Everybody back in '97 thought the Web was magic. Never mind that when Netflix spun up, Web streaming was not what Netflix talked about. What it really did was co-opt a government-subsidized network called the U.S. Postal Service to send a steady stream of Hollywood DVDs to movie lovers, saving them the hassle of schlepping down to Blockbuster.
Except for the goofy moments, such as when Hastings told Fortune he wanted his company to be "like aspirin and not vitamins," I've always found him to be genuine.And with the flash of 1 billion hours in video served up in July, 26 million some-odd subscribers and a stock price that topped $304 in the past 52 weeks, it's easy to be dazzled by the illusion of Netflix. But the fact is Netflix -- and really most every Web streaming content operation like it -- was doomed from the beginning. It's time we realized why. The cost to stream a movie is not the cost to deliver that movie.

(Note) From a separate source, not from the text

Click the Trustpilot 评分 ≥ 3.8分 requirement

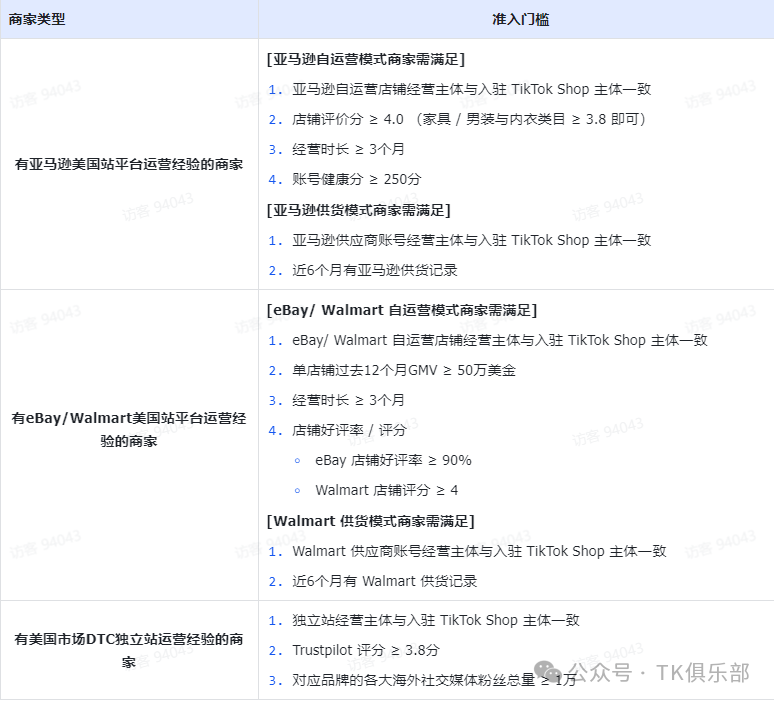coord(366,650)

What Netflix, Hulu and the rest of the streaming content services always focused on was making it cheap enough to push a movie to a consumer over the Web. But the deeper complexities of creating a viable business over the new platform were ignored. With ugly consequences. "Even with the rapid rate at which pricing has declined, 10 years later, companies are still struggling to figure out how to make money from online video," Dan Rayburn, an analyst at New York-based research firm Frost & Sullivan, said on Streamingmediablog.com back in 2010. It turned out that the cost to stream was not anywhere close to the full cost to deliver. Delivering real movies to real customers was difficult and expensive. "We've been telling our suppliers -- the various studios that we buy from -- that in the future, [Netflix streaming deals are] going to have a significant impact on what we're going to be willing to pay for programming or even bid at all," was what Phil Kent, CEO of Turner Broadcasting, told The Hollywood Reporter early last year. Which opened Netflix up to a world of woe when dealing with its vendors, the studios. "The current pricing ... is not really commensurate with the value that those kinds of availability are extracting," Jeff Bewkes, CEO of Time Warner (TWX) told Home Media Magazine last year. That's Hollyweird speak for how studios are going hammer Netflix's bottom line. It's content costs are going to do exactly one thing: go up.